McDonald's is so immersed in a patrician philosophy that it offers its 700,000 U.S. workers clueless advice instead of decent wages. Earlier this year, McDonald's provided workers with a budget to help them make ends meet on pittance pay. McDonald's told them to take a second job, work 80 hours a week! Even then, the budget didn't account for heating bills. A raise would work much better for most workers. That's exactly what McDonald's gave its CEOs last year. It tripled the pay of its new and retiring CEOs. The new guy, Jim Skinner, now gets $27.7 million. At Thanksgiving, McDonald's offered its workers some more advice -- including breaking their food into small pieces so they'll feel full after eating less. Good advice for workers who can't afford a Happy Meal, let alone a turkey and trimmings. McDonald's McResource site tells workers not to whine about their low wages and empty stomachs. Don't worry, be happy, it warns: "Stress hormone levels rise by 15% after ten minutes of complaining." Many McDonald's workers are now ignoring that counsel.
“The McDonald’s wage - like any minimum wage - is basically a starvation wage,” says John Mason, a professor of politics at William Paterson University in New Jersey. “It effectively places you at 30% below the official poverty budget. They only succeed in this strategy because they’re massively subsidised by the government through food stamps and Medicare.”

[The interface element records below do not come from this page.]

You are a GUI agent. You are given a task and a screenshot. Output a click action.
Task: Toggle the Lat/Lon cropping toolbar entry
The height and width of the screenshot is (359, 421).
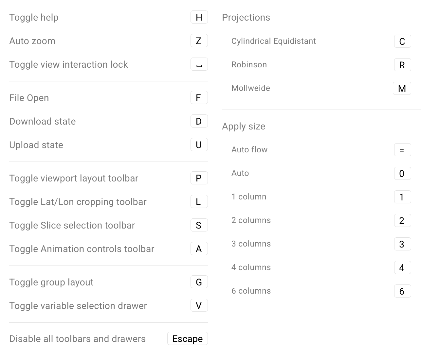pyautogui.click(x=199, y=201)
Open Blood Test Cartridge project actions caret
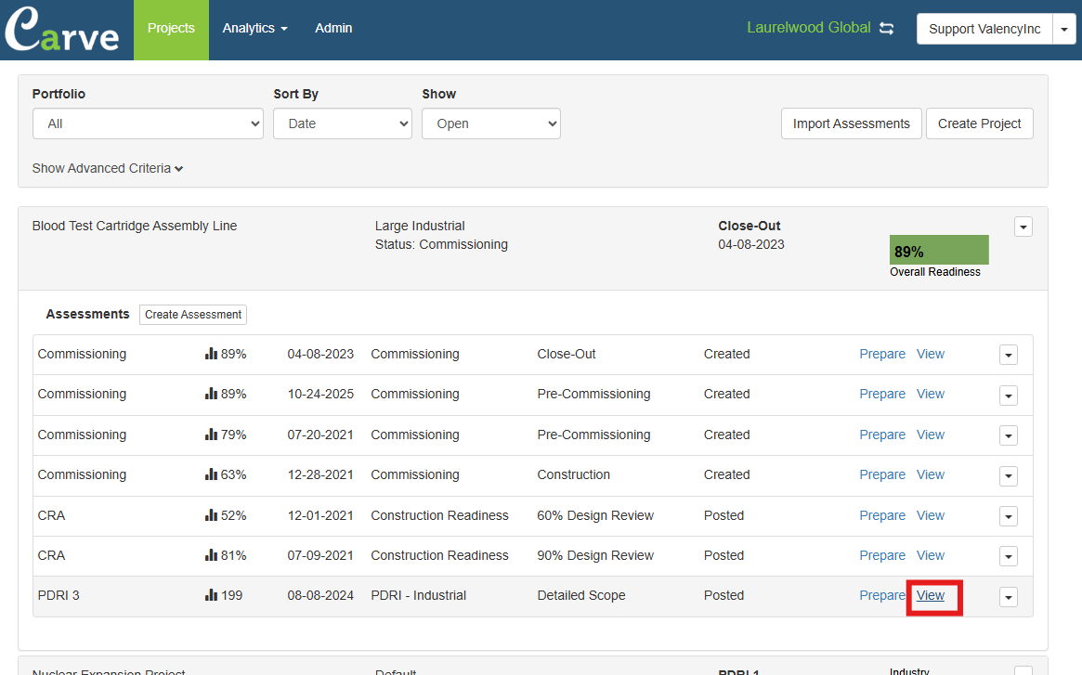The image size is (1082, 675). pos(1023,227)
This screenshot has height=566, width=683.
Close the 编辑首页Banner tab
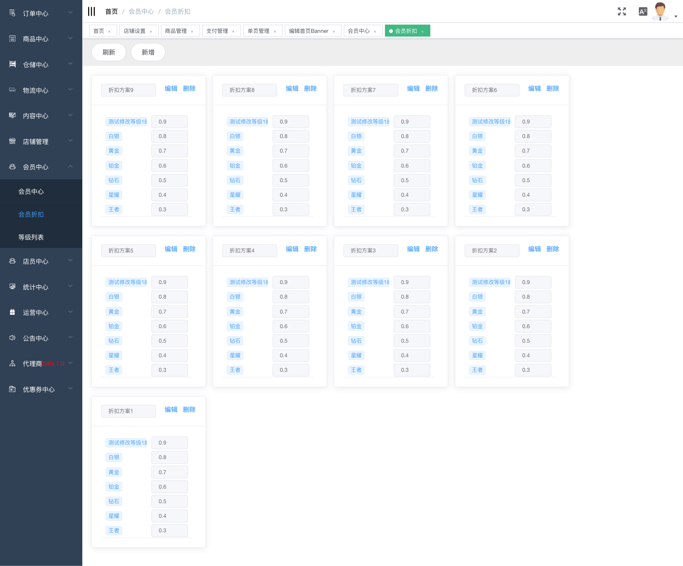[334, 32]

Generation X were locked into “McJobs”. Now those same jobs are filled with older, better-educated workers, many trying to support families. It’s those workers in “poverty-wage” employment who are pressing for reform, says Jonathan Westin, director of Fast Food Forward. “Many have been pushed out of well-paying jobs and found themselves in the fast food industry struggling to get by,” he says. “It’s not teenagers working for pocket money, it’s mothers and fathers.” He adds “Folks at the bottom are not seeing the benefit of huge corporate profits and the rising stock marke. They see the price of everything going up except their wages.”
A typical McDonald’s franchise earns around six cents on the dollar; the combined profit of major US retailers, restaurant chains and supermarkets in the Fortune 500 index is smaller than the profits of Apple alone. A recent study suggests the cost to consumers if the wage demands were met would be only 20 cents per item. For companies, the pressure to ensure corporate profit hasoutweighed the demands of labor, says Professor Arne Kalleberg, author of Good Jobs, Bad Jobs.